Math 251 (multivariable calculus), Math 221 (linear algebra), Math 225 (differential equations).

Homework

Homework problems related to the covered topics will be assigned, collected and graded throughout the semester. Students are expected to attempt all the assigned problems. Homework grade from each module will constitute 25% of the cumulative course grade.

Students are expected to work independently on solving the homework assignments.

Project

Each instructor will propose several longer problems which will be considered as mini-research projects. Students will work in teams of two or three on a project.

Participation in only one project is required of each student. A team may begin working on a project of its choice at any time. At the end of the semester each team will present to the rest of the class its findings in a 20 minute oral session. Additionally, each student (not the team) will submit a report on the project.

Projects are not limited to those proposed by instructors. Project topics suggested by students or a team are welcome but these should be approved by an instructor.

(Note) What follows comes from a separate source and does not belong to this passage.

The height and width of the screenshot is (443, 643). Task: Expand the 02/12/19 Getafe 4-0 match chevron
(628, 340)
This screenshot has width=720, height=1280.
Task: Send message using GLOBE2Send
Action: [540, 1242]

Evaluation of performance on the project will constitute 25% of the cumulative course grade.

Exams

There will be no exams in this course.

Grading

For each student a cumulative course grade will be determined by adding scores from the three modules and the project. The letter grade will be determined according to: 

if { grade ≥ 85: A}
else if { grade ≥ 75: B}
else if { grade ≥ 65: C}
else if { grade ≥ 55: D}
else F

Textbooks and reading materials

There is no single book that covers all the topics that are planned for this course. Course lectures will form the bulk of the conveyed information. Suggested reading materials will be placed on reserve in the library as needed.

The Official UMBC Honors Code

By enrolling in this course, each student assumes the responsibilities of an active participant in UMBC's scholarly community in which everyone's academic work and behavior are held to the highest standards of honesty. Cheating, fabrication, plagiarism, and helping others to commit these acts are all forms of academic dishonesty, and they are wrong. Academic misconduct could result in disciplinary action that may include, but is not limited to, suspension or dismissal.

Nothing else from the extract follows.